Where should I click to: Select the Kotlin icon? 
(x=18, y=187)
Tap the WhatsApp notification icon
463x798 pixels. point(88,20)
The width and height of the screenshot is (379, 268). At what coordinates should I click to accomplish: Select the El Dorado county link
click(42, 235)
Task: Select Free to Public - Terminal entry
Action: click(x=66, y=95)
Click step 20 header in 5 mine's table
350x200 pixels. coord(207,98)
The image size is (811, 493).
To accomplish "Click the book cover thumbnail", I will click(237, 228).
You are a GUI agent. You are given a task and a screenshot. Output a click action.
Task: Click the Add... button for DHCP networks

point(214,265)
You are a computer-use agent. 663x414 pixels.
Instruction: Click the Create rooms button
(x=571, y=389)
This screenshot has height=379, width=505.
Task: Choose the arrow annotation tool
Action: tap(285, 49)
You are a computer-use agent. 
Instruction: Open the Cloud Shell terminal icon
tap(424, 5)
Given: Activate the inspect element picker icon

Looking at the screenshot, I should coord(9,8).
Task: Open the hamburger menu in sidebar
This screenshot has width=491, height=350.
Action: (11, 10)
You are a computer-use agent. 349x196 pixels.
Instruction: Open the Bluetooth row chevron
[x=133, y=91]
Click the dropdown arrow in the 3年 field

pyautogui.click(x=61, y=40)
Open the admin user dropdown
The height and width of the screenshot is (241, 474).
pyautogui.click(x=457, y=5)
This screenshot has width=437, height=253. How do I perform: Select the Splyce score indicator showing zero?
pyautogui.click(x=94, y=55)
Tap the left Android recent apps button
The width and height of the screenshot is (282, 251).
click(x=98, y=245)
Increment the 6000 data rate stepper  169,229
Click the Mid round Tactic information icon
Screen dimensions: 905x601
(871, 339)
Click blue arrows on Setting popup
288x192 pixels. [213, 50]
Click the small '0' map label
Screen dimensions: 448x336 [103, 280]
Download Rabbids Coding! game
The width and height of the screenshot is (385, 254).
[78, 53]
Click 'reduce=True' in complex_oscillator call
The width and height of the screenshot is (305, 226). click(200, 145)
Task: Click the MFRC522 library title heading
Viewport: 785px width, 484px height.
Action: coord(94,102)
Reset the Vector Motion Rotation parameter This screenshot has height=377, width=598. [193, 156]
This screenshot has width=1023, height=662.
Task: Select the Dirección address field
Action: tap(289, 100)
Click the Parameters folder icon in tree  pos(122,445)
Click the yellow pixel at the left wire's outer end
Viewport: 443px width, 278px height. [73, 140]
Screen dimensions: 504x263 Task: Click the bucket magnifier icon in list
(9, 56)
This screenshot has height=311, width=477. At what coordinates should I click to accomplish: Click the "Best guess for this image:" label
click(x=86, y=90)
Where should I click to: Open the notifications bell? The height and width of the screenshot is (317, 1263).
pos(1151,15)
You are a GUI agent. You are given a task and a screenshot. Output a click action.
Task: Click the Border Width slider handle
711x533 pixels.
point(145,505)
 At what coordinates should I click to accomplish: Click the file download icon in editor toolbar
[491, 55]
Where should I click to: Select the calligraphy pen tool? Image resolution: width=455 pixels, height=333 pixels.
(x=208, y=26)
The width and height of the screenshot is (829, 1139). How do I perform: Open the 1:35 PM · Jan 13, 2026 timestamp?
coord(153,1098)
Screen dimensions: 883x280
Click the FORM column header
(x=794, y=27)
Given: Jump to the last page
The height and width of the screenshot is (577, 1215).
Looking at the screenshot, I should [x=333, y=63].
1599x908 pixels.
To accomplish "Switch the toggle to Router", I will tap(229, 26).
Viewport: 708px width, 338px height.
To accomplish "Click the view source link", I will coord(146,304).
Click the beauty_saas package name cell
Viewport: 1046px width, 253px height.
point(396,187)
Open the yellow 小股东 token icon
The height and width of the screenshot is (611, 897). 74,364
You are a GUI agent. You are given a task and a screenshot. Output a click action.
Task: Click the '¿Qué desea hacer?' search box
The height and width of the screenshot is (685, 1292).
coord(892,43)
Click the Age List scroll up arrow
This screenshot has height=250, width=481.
•••
What is needed is every line from the start of the entries through the line containing "You are a computer-use agent. 349x196 pixels.", returned word for word and nothing else.

Where should I click to: Select the Kotlin icon? 
(x=18, y=187)
Tap the WhatsApp notification icon
463x798 pixels. point(88,20)
The width and height of the screenshot is (379, 268). At what coordinates should I click to accomplish: Select the El Dorado county link
click(42, 235)
Task: Select Free to Public - Terminal entry
Action: click(x=66, y=95)
Click step 20 header in 5 mine's table
350x200 pixels. coord(207,98)
The image size is (811, 493).
To accomplish "Click the book cover thumbnail", I will click(237, 228).
You are a GUI agent. You are given a task and a screenshot. Output a click action.
Task: Click the Add... button for DHCP networks

point(214,265)
You are a computer-use agent. 663x414 pixels.
Instruction: Click the Create rooms button
(x=571, y=389)
This screenshot has height=379, width=505.
Task: Choose the arrow annotation tool
Action: tap(285, 49)
You are a computer-use agent. 
Instruction: Open the Cloud Shell terminal icon
tap(424, 5)
Given: Activate the inspect element picker icon

Looking at the screenshot, I should coord(9,8).
Task: Open the hamburger menu in sidebar
This screenshot has width=491, height=350.
Action: (11, 10)
You are a computer-use agent. 349x196 pixels.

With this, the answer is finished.